First, they resolved to extend the term period of C-HPP from 2022 to 2027 in an attempt to reflect the current progress as we face a slowing in discovery reflecting an increasing proportion of the MPs that are extremely limited in spatial and temporal expression and still evade detection. 2022-2027 will provide extra time to plan and execute the whole C-HPP plans as bench marked from the lessons of the Human Genome Project (HGP). In fact, Dr. Leroy Hood mentioned that HGP group had a similar experience and that they reviewed the progress every 5 year and redirected the HGP based on the progress made during the past years.
Second, they launched neXt-CP50 challenge that is led by Young-Ki Paik, complementary to neXt-MP50 (see Figure 1), to characterize 1232 known PE1 which have no functional annotation as of 8-8-2017 (neXtProt). Details on the strategy and timeline will be available shortly for those 25 PIs who are involved in this campaign.

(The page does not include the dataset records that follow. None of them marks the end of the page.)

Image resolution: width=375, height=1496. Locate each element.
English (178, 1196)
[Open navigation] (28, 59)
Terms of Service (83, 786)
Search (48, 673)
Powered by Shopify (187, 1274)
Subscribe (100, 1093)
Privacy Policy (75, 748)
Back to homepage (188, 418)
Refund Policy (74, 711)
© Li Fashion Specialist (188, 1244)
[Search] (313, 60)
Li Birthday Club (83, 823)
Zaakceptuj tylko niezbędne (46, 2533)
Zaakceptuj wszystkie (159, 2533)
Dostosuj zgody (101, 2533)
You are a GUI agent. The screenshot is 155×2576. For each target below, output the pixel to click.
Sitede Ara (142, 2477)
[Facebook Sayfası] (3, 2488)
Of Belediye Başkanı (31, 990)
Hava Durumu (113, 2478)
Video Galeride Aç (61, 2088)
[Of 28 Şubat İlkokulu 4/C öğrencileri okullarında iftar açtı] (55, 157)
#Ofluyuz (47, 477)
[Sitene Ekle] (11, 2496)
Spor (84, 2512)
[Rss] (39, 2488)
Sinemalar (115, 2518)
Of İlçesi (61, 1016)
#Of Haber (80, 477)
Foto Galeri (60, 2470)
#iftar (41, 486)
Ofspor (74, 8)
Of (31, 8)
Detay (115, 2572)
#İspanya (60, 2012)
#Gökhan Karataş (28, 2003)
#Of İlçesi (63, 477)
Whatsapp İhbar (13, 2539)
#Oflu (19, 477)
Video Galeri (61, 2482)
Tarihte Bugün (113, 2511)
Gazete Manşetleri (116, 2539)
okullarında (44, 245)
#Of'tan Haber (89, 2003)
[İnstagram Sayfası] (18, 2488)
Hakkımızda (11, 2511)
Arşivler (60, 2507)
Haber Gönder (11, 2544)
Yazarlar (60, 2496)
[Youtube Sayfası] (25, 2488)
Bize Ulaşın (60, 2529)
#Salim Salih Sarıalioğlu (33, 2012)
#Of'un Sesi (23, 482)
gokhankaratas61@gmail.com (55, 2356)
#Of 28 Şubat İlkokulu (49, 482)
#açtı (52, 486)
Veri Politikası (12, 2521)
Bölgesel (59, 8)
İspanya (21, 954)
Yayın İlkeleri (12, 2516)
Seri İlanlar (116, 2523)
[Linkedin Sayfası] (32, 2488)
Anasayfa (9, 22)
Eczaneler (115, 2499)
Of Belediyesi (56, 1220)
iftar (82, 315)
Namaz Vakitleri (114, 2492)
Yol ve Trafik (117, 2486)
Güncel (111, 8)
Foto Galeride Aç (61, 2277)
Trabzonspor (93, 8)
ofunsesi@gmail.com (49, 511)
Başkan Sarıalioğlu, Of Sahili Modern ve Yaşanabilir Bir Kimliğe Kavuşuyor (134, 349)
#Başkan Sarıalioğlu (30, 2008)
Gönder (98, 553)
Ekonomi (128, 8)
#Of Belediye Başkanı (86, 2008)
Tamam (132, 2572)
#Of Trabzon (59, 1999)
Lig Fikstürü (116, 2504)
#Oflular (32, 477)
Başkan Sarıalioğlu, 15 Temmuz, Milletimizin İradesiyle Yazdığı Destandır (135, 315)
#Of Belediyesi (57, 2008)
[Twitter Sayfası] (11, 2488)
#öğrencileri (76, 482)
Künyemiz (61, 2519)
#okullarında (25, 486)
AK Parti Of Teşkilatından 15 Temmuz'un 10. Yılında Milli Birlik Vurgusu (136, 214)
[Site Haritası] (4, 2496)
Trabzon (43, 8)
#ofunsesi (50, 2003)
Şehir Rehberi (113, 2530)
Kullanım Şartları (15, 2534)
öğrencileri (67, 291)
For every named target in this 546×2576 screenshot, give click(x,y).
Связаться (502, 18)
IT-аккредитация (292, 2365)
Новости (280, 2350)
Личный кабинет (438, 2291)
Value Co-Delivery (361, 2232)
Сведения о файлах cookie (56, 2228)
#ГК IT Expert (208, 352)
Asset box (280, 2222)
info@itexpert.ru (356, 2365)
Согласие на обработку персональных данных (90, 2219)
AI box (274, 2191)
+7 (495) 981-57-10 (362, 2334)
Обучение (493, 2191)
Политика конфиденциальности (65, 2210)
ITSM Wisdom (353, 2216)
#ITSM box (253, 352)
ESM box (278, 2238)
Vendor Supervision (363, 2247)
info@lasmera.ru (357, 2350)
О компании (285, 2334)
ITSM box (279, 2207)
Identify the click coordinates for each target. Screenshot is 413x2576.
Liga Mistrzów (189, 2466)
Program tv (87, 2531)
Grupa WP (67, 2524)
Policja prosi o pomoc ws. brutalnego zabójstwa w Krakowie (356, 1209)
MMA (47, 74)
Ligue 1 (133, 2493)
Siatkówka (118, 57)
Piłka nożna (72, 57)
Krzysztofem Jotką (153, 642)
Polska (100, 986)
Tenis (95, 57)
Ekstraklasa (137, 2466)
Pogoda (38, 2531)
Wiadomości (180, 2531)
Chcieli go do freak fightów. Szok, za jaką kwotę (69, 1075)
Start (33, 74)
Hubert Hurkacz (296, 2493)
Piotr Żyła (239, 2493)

Over the past 5 years, protein coding genes with protein evidence at PE1 level increased from 68.1% to 86.8% and finding evidences for the remaining MPs set a challenge for the proteomics community. To promote these efforts in early 2017, C-HPP launched a new campaign the neXt-MP50 challenge led by Chris Overall, which aims to find evidences for the remaining missing proteins. This campaign has the ultimate goal to find missing proteins by identifying types of human samples not analyzed yet by the proteomics community considering sample location, stimulus, diseases/health, age. By using novel sample preparation techniques such as proteominer, mass spectrometry proteomics profiling or bioinformatics technologies, the neXt-MP50 aims to uncover the remaining dark matter of the human proteome. Proteogenomics methods integrating genomics and proteomics data tightly is important to identify sequence variants of human proteins. Proteogenomics data integration is gaining momentum amongst the proteomics and genomics communities and has a central role in C-HPP. In the next phase, C-HPP is promoting the use of proteogenomics data integration to reveal the amino acid sequence space of the human proteins as well as to promote the identification of peptides with post-translation modifications regarded as an important source of structure variability of human proteins. Proteogenomics data integration, peptides with post-translation modification and next-MP50 challenge to find the evidences for the remaining missing proteins are the goals of the second phase of C-HPP, which is on the agenda for the next five years.